Cartesi Machine, an emulator that acts in a reproducible manner, is the perfect setting for reproducible builds as no non-deterministic behavior interferes with a build process.
In short: We can already today build a Docker container in a deterministic manner inside a Cartesi Machine
In addition, we can do byte byte-by-byte reproducible Ubuntu 22.04 machine base images w/ Docker inside
Downsides:
-
All Docker build context needs to be inside the Cartesi Machine, no network used and this includes Docker layers/images the Dockerfile uses
-
With Lambada’s IPFS dehashing device, we can at least get content-addressed data within a Cartesi Machine in a easy wget’able manner
-
A lot of Dockerfiles include fetching source files off internet and that may require changes to be fetching these with IPFS CIDs (manual work)
-
Compilation will be single threaded and not as fast as normal build farms. Cross-compilation/user-mode emulation of binaries doing build may be slow.
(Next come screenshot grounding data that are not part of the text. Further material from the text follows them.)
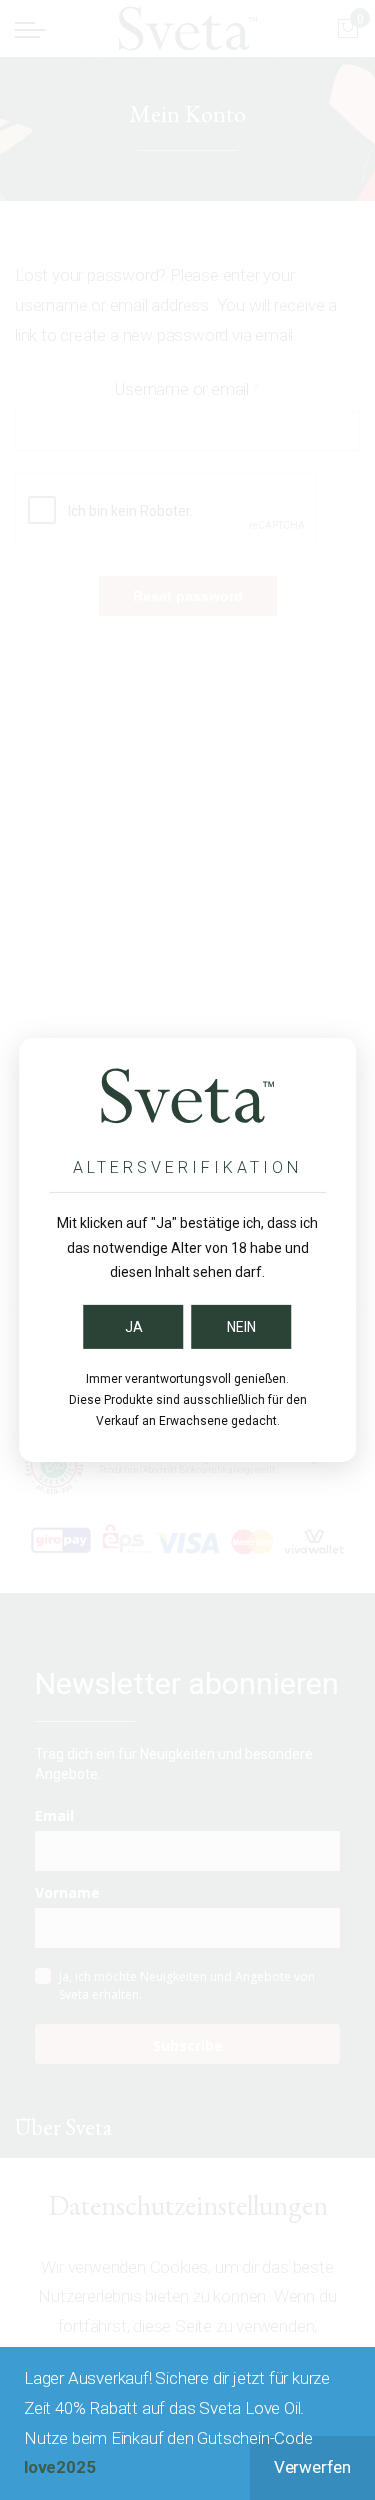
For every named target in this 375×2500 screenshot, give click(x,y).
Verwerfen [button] (312, 2467)
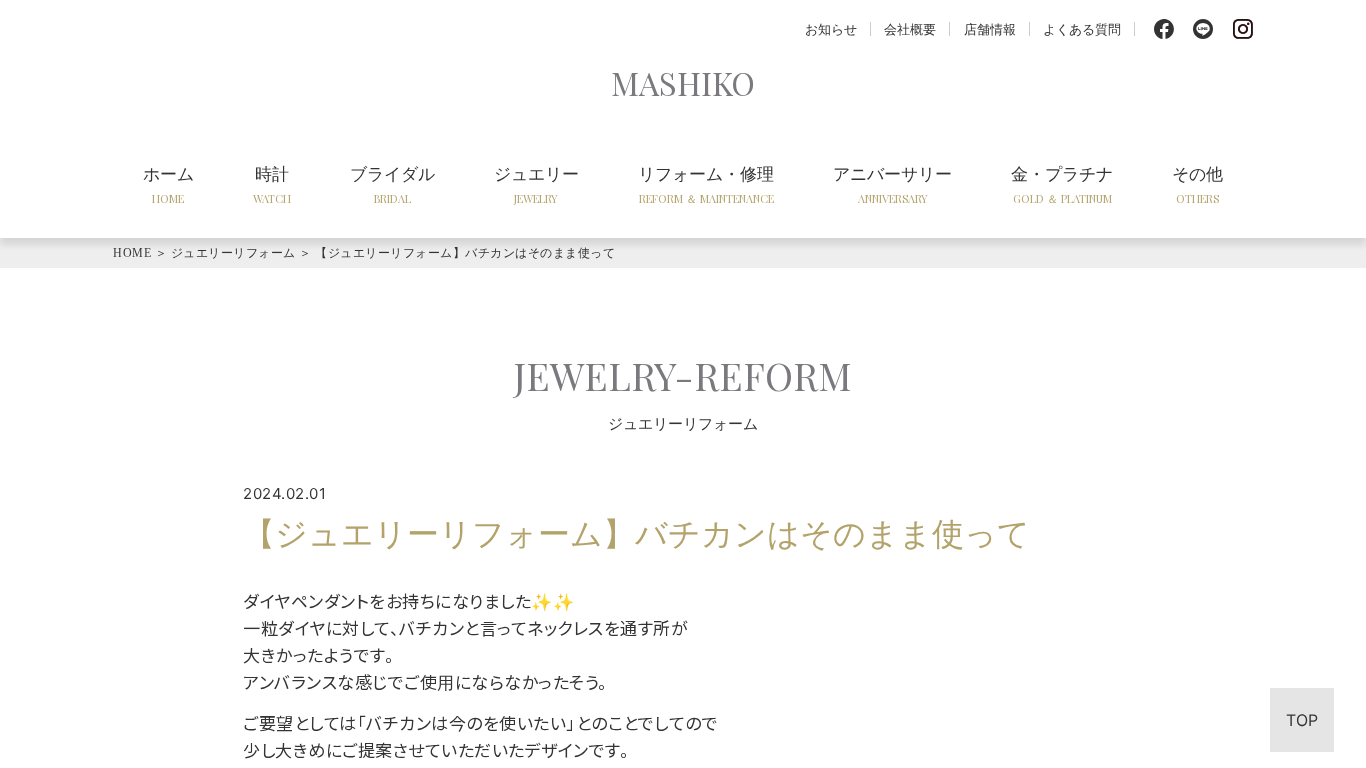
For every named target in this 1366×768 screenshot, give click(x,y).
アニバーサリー (892, 184)
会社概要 (910, 28)
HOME (132, 253)
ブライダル (392, 184)
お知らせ (831, 28)
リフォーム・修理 (706, 184)
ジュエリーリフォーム (233, 253)
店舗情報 (990, 28)
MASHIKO (683, 82)
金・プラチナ (1062, 184)
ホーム (168, 184)
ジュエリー (536, 184)
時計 (272, 184)
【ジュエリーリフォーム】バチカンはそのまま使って (465, 253)
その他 (1197, 184)
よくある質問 (1082, 28)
But if we publish these w/ Dave you don’t necessarily need to reproduce it locally yourself all the time.
-
SHA256 hashing seems a bit slow in Docker in Cartesi Machine
Future work:
-
We might want to consider adding for example a Nitro Enclaves HTTP proxy that acts in a deterministic manner, that we can use as part of builds and fetch through IPFS
-
Making reproducible builds more ‘practical’ for end users
-
Other CPU binary emulation using host-guest communication in a deterministic manner (instead of qemu-binfmt and user mode emulation)
Where should it be used?
All Docker containers or kernel or ROM or machine images or binary distributions that deliver security-critical software to end users or nodes or developers should be done in a reproducible manner such that anyone (including EVM w/ Dave can reproduce the build process) can be sure they’re built from same source code and dependencies. The same goes for any smart contracts, etc.
Being able to make reproducible builds matter not just for web3 but for wider software industry, of open source software. Imagine decentralised git (non-GitHub) repositories controlled by DAOs producing binary software builds.